Zepp Health finished 2020 with 38 million active users, a 24% increase from 2019.  Health data collected from wearables is unique, providing granularity, frequency and longitude that is not available from claims or EMR data. 

The data collected from users can have tremendous value for medical researchers and healthcare providers, as well as for population health managers such as insurers, employers and wellness program providers. One of the unique aspects of Zepp Health’s data is that all of the company’s devices, from the least to most expensive, use the same sensor array and algorithms, which provides a data consistency not available from many other developers.

In compliance with our data privacy policy, we offer business use of various sets of the data we have compiled. User data may be individually identified or de-identified, depending upon the application, the usage agreement with the customer, and agreement with users.  For example, it is common for users enrolled in a wellness program to opt-in to grant access of their personal data to the program manager. 

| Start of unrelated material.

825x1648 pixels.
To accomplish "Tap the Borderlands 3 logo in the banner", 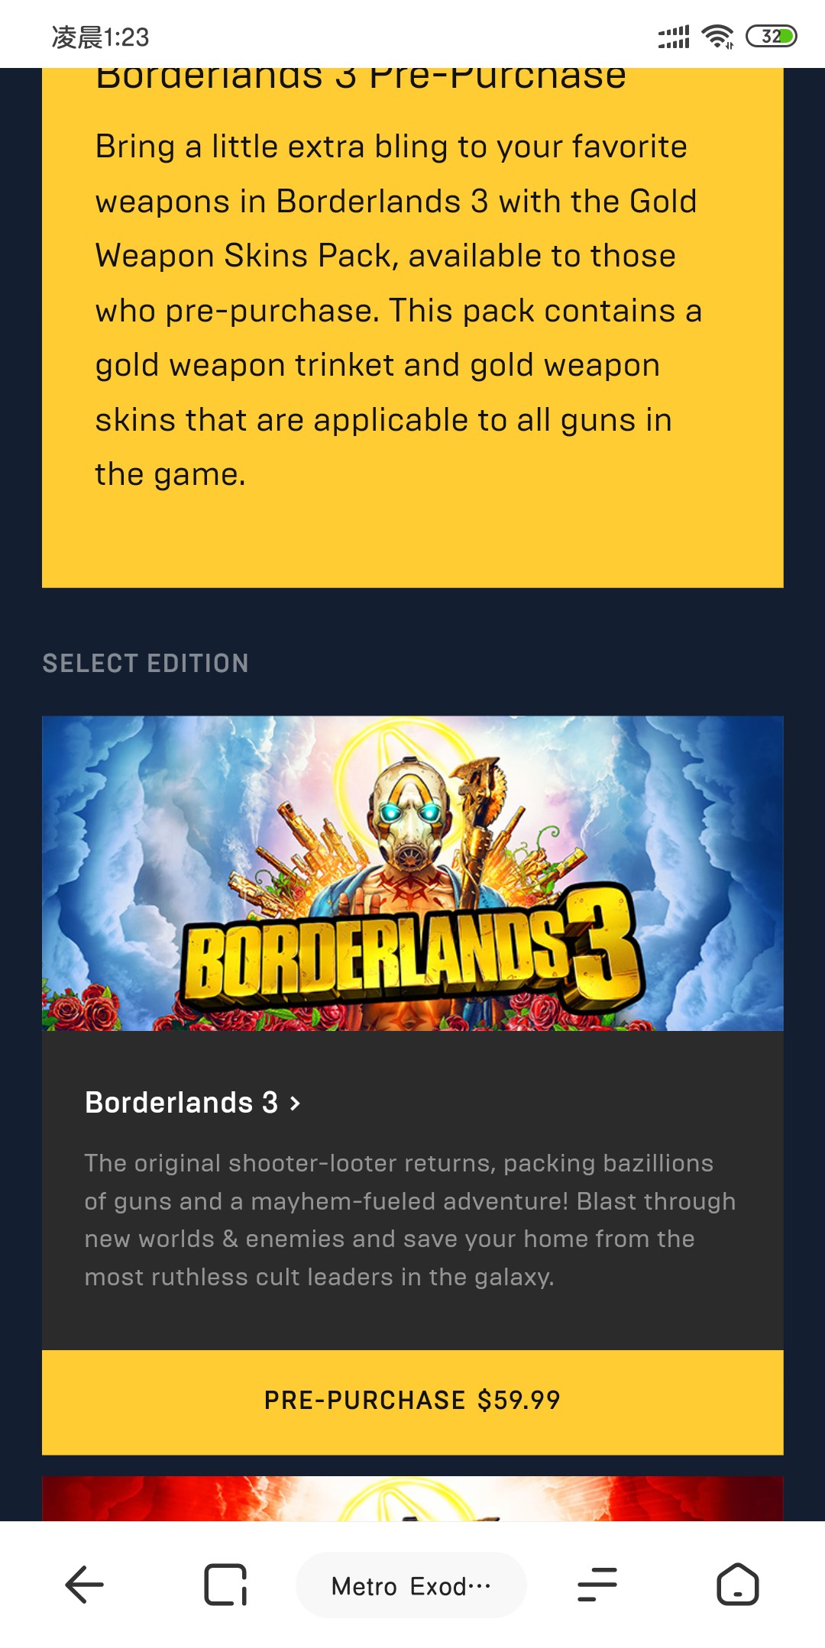I will [413, 943].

As one example, PAI Health , an independent subsidiary in Canada, developed a robust, heart health score known as Personal Activity Intelligence that has proven to be a strong predictor of longevity, boasting over 16M users globally.
In 2020, Prudential Corporation Asia agreed to include the PAI Score and system into Prudential’s Pulse digital health app to be offered in 11 countries across Asia. 

PAI Health provides additional value beyond traditional tools for informing underwriting decisions

Also in 2020, global reinsurance company Gen Re completed a study which concluded that PAI Health analytics provided additional value beyond traditional tools for informing underwriting decisions. Although the market for data analytics is more mature in the U.S., these services are still very nascent in many other parts of the world.

At the end of 2020, Zepp Health had partnerships with 20 independent research laboratories, hospitals, pharmaceutical companies and universities to analyze data to develop algorithms that can detect health conditions, monitor certain conditions or understand the effects of drugs, treatments, or health or exercise programs. Some of these research programs may turn into commercial applications that the company may later jointly pursue with these partners.